# USC Graduate Question



## adriel97 (May 29, 2007)

I know that some say it's best not to do undergrad film if planning to go to grad school.  However, if I was to double major in bus. admin. and film studies would that lower my chances of getting into USC's Peter Stark Program?  Or should I just major in bus. admin. and do film in grad?


----------



## techie1902 (May 29, 2007)

This is pretty much exactly my ordeal too...What grade are you in adriel? I'm a senior next year (in high school).

Through a lot of the other forums on this site I've gathered that most people advise doing something else in undergrad and doing film in Grad. My only problem is that I don't want to wait four years before I actually start what I really want to do...


----------



## Jayimess (May 29, 2007)

Adriel, a double major in Business administration and film studies results in a double degree, yes?  A BA and a BBA?  Lotta work.

I say just get the BBA...maybe minor in film or AV comm.

The unofficial reason that 'they' say not to major in film as an undergrad if you're heading to graduate film school is because schools want varied life backgrounds...experiences to draw upon as a filmmaker and storyteller.

I think 'they' also don't want to have to unlearn behavior that was taught at another school.

Personally, I double majored in AV Communication/Advertising and Journalism, double minored in Graphic Design and Biz-to-Biz Marketing.  I also dabbled in PolySci my junior year to appease family members, but I hated it so much I flunked out.

So part of me says, do what you want, but a part of me says diversify.

I'm no help at all.  Sorry.

I'm going to USC this fall, I was also accepted at UCLA, and made it to the interview stage at AFI, if you need to know.


----------



## yc1911 (May 29, 2007)

I'm not critical study major, and not particular fond of that area.  But I think either way will do.  What matters is YOUR OWN explanation about your arrangement.  Try to figure out questions like "Why the program worth taking before a master producer program," and "Why a producer program is needed after a BA and/or BBA."  If your answer is positive, prove your hypothesis during college; if negative, try something other than film to make sure what is your original idea about film business.  I believe both decision make great SOPs when you need one for a producer program.


----------



## yc1911 (May 29, 2007)

From the website of USC PS Producing, it seems they prefer people with film-producing, or at least real-world business, experience, so that they can form a strong discussion group.  As I know, PS is a joint program of Marshall Buz School and SCA.  Like all other practical MBA program, artistic and academic achievement is a bit less concern than experience.  Maybe you may not be able to enter PS Producing right after your graduation.  Consider this before you plan for your future application.  Here is a Producing teacher's website.  I'm Production though, hope these help.


----------



## Cinematical (May 29, 2007)

*edit* To be clear, I am going to be an undergraduate, but I just went through a very similar decision.

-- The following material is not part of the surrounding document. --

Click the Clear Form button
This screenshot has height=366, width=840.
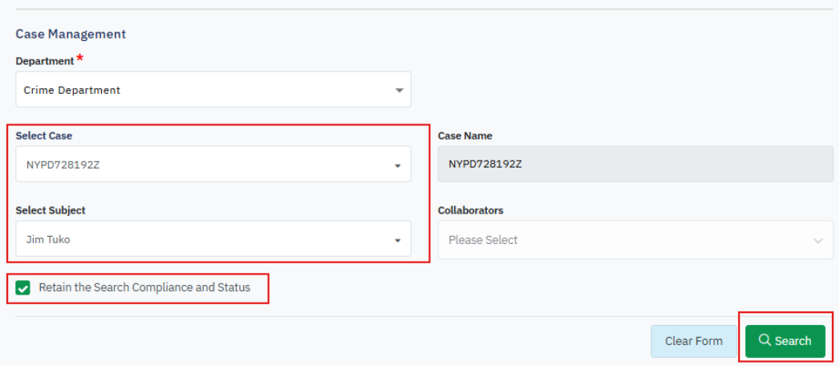[x=693, y=341]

I turned down production at Chapman to do Critical Studies and Business at USC on the basis that I would do Production in grad school.

I am going to be doing Critical Studies at USC next year, and I am also most likely going to double major with a Business degree. From what I've gathered (talking to graduates, admissions representatives, and others at both Chapman University and USC), Cinema Studies alone would still be a fine undergraduate major for entry into a graduate film program; add in a business degree, and that only increases your diversity. My questions were, however, geared towards doing Production during grad school, so the situation might be different for the PS program. Indeed, business and CS might be a bit redundant, but I'm in no way sure.

Have you also taken into account that USC has a business degree with a cinema focus. It's basically a major and a minor, and I would think would be similar to the Stark program.


----------



## adriel97 (May 30, 2007)

I've actually been out of high school for 10 years, with some college. My initial plan is to go to UNC-W, major in Bus. Admin. with a concentration in Mkting, and minor in Creative Writing. Unfortunately they don't have a film studies minor.  However, Wilmington, NC is supposedly like 3rd, after L.A. and NY, in production.  So hopefully I'll be able to get some experience by just working on some sets. 

That's my 1st plan, but I'm looking into other schools as well.


----------



## techie1902 (May 30, 2007)

Haha well then just kidding about being on the same level but good luck none-the-less...I'll be interested in seeing in how it turns out...

Cinematical-
So are you for sure doing a double major? The business and critcal studies program are both high on my list of possible undergrad majors and doing the double major is something that I've seriously been looking at...And are you also planning to attend USC for Grad too? You can PM me if you'd rather...


----------